━━━━━ Texte de la page

Pour son huitième album studio, Mastodon a mis les bouchées doubles. « Hushed And Grim » est un pavé monumental de presque 1h30 de musique et de 15 titres, qui résume parfaitement l’évolution du quatuor d’Atlanta tout au long de sa carrière et sa volonté de toujours se renouveler.

Quelles sont les raisons qui vous ont poussé à faire un double album, le premier de votre carrière, plutôt qu’un simple ?
Bill Kelliher (guitare)
 :
En raison de la pandémie et des différents confinements, nous nous sommes retrouvés avec plein d’idées et de riffs. Au départ, nous devions enregistrer douze morceaux afin d’avoir le choix de n’en retenir que neuf pour l’album. Et avoir du choix, c’est toujours mieux pour élaborer la tracklist finale, car c’est ce qui va définir la dynamique d’un album. Mais après avoir mis en boîte les douze titres, il nous a été impossible de trancher. Nous en avons donc sélectionné trois autres parmi les vingt-cinq que nous avions composés en amont. Nous n’avions jamais fait de double album auparavant alors que l’envie a toujours été présente, et le concept de ce disque – paroles et musique comprises – nous a poussés à aller jusqu’au bout. Disons que tout était réuni pour sortir un tel album.

Le fait que vous ayez dorénavant votre propre studio d’enregistrement a dû également jouer quant au choix de réaliser un double album, non ?
Grâce au West End Sound, un studio dont je suis le copropriétaire, tout a été fait sans précipitation et sans timing imposé du genre : « vous avez quatre semaines pour tout finir ». Nous avons ainsi pu prendre notre temps pour explorer chaque idée, chaque riff que l’un d’entre nous proposait. C’est sans doute l’expérience studio la plus détendue que nous ayons jamais eu. Autre point important : j’ai un home-studio bien équipé, ce qui nous a permis de travailler déjà en profondeur les premières démos. Puis, nous avons passé quatre semaines avec David Bottrill (le producteur de « Hushed And Grim », ndlr) pour préparer le terrain avant l’enregistrement. Autant te dire que nous étions prêts comme jamais lorsque nous avons commencé les prises !

━━━━━━━━━━

**Consignes**
• a. Recopiez, s'il vous plaît, l'entretien avec Mastodon en commençant par « Pour son huitième » et en allant jusqu'à « Bill Kelliher (guitare) ».
• b. Poursuivez l'entretien avec Mastodon à partir de l'endroit où il s'arrête.
Les lignes qui suivent proviennent d'une autre source.

━━━━━ Données affichées

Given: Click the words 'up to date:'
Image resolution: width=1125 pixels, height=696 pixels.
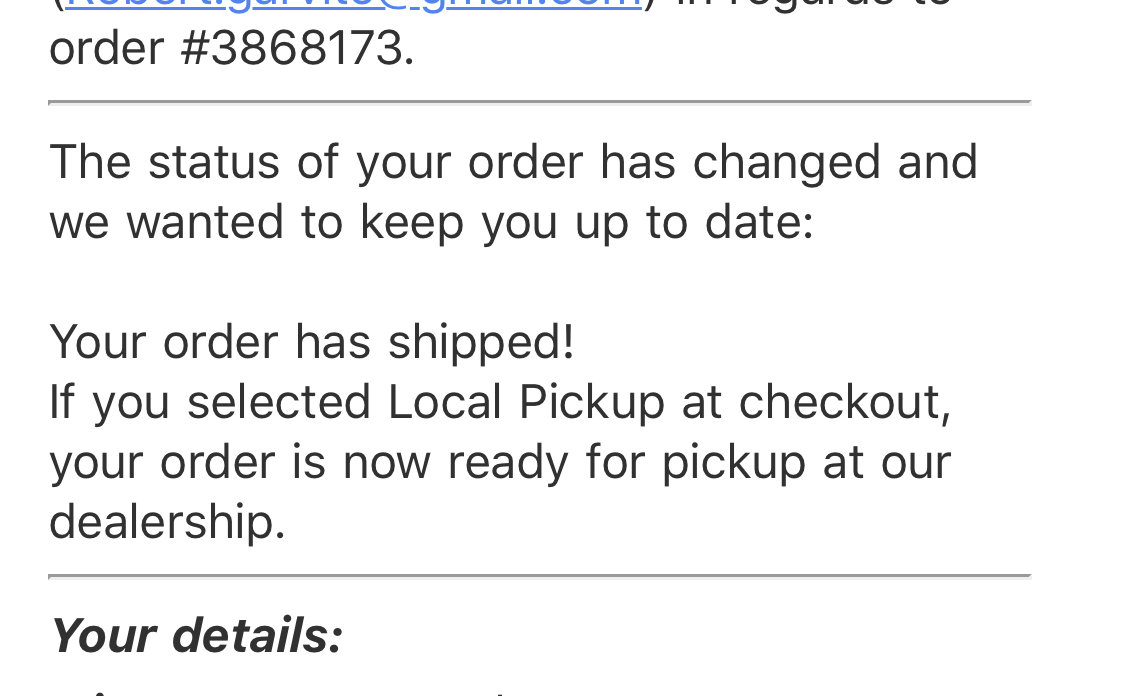Looking at the screenshot, I should click(694, 223).
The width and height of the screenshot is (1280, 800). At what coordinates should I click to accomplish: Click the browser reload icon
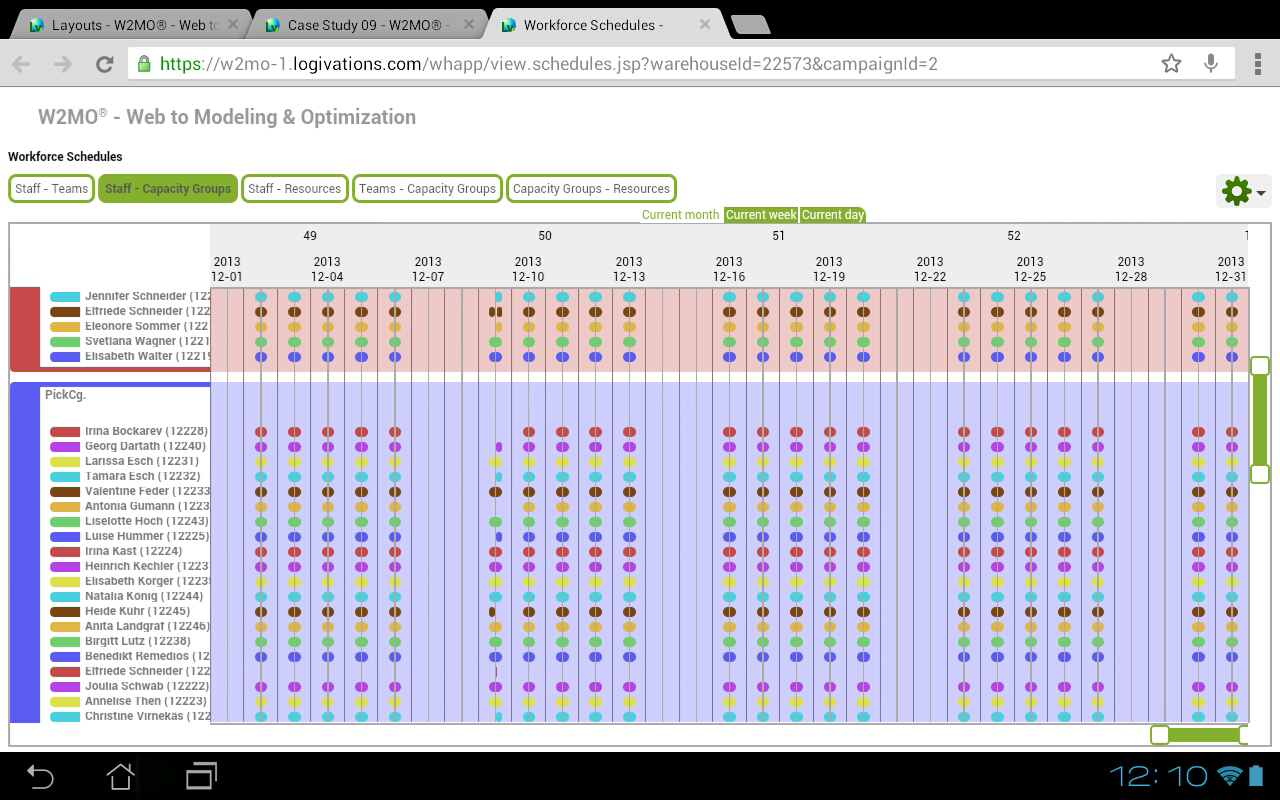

━━━━━━━━━━

**Réponses dans l'ordre**
• a.
Pour son huitième album studio, Mastodon a mis les bouchées doubles. « Hushed And Grim » est un pavé monumental de presque 1h30 de musique et de 15 titres, qui résume parfaitement l’évolution du quatuor d’Atlanta tout au long de sa carrière et sa volonté de toujours se renouveler.

Quelles sont les raisons qui vous ont poussé à faire un double album, le premier de votre carrière, plutôt qu’un simple ?
Bill Kelliher (guitare)

• b.
À l’heure du streaming et du découpage de la musique à outrance, n’est-ce pas un peu fou de vouloir faire un double album de 15 titres pour environ 88 minutes de musique ?
Que veux-tu, on ne se refait pas (rires) !  J’ai aujourd’hui 50 ans… J’ai découvert la musique avec l’envie d’écouter des albums, grandi avec cette culture du vinyle, comme la plupart des gens de ma génération. Je me fous totalement du streaming, même si je trouve que l’idée est plutôt bonne à la base. Mais c’est une autre histoire… Bref, je me souviens quand j’allais dans un magasin de disques, j’y passais des heures à éplucher les pochettes, à regarder les visuels, les notes, les paroles et les photos à l’intérieur. Et c’est encore de cette manière que nous concevons, avec Mastodon, la découverte d’un disque. Et nous n’allons pas changer notre manière de voir les choses parce que le streaming est plus populaire de nos jours. Je crois sincèrement qu’il y a encore beaucoup de personnes qui pensent comme nous et perpétuent ce genre de « tradition ».

Quelles sont les règles à suivre pour qu’un double album soit consistant du début jusqu’à la fin ?
C’est une excellente question (rires) ! Faire un double album, cela ne se décide pas comme ça, juste avec cinq ou six chansons, et en faisant du remplissage ensuite. Quand nous avons pris notre décision, nous avions déjà quinze morceaux prêts, des paroles aux structures, en passant par les solos et les arrangements. Nous avions ces chansons que nous trouvons tous excellentes et qui font que l’ensemble a du sens et qu’il y a un lien qui les unit. Nous ne pouvions pas faire autrement que de sortir un double album. Enfin, si… Nous aurions même pu réaliser un triple tellement nous avions de chansons en stock. Nous avons enregistré ce disque comme s’il pouvait être le dernier d’une bande de potes…



© Clay McBride



On a l’impression que « Hushed And Grim » synthétise parfaitement votre évolution musicale depuis ses 10 ou 15 dernières années…
Avoir notre propre studio a rendu les choses plus faciles, car chacun pouvait y aller quand bon lui semblait pour composer ou tout simplement essayer une idée qu’il avait en tête. Au final, cela donne un disque très varié, avec des moments purement rock’n’roll, des passages presque southern-rock, des gros riffs… Alors oui, il y a dans « Hush And Grim » des petits éléments de chacun de nos albums précédents, mais avec une approche différente. Nous jouons ensemble depuis tellement longtemps que nous sommes capables de prendre du recul quand nous composons des nouveaux riffs. Si ça sonne trop comme quelque chose que nous avons déjà fait, nous changeons le rythme, la tonalité ou même les notes pour arriver à quelque chose d’unique.

Avant sa sortie, tu as décris « Hushed And Grim » comme étant l’album le plus complet et le plus massif au niveau du son que vous ayez jamais fait. Penses-tu que c’est aussi le plus collaboratif ?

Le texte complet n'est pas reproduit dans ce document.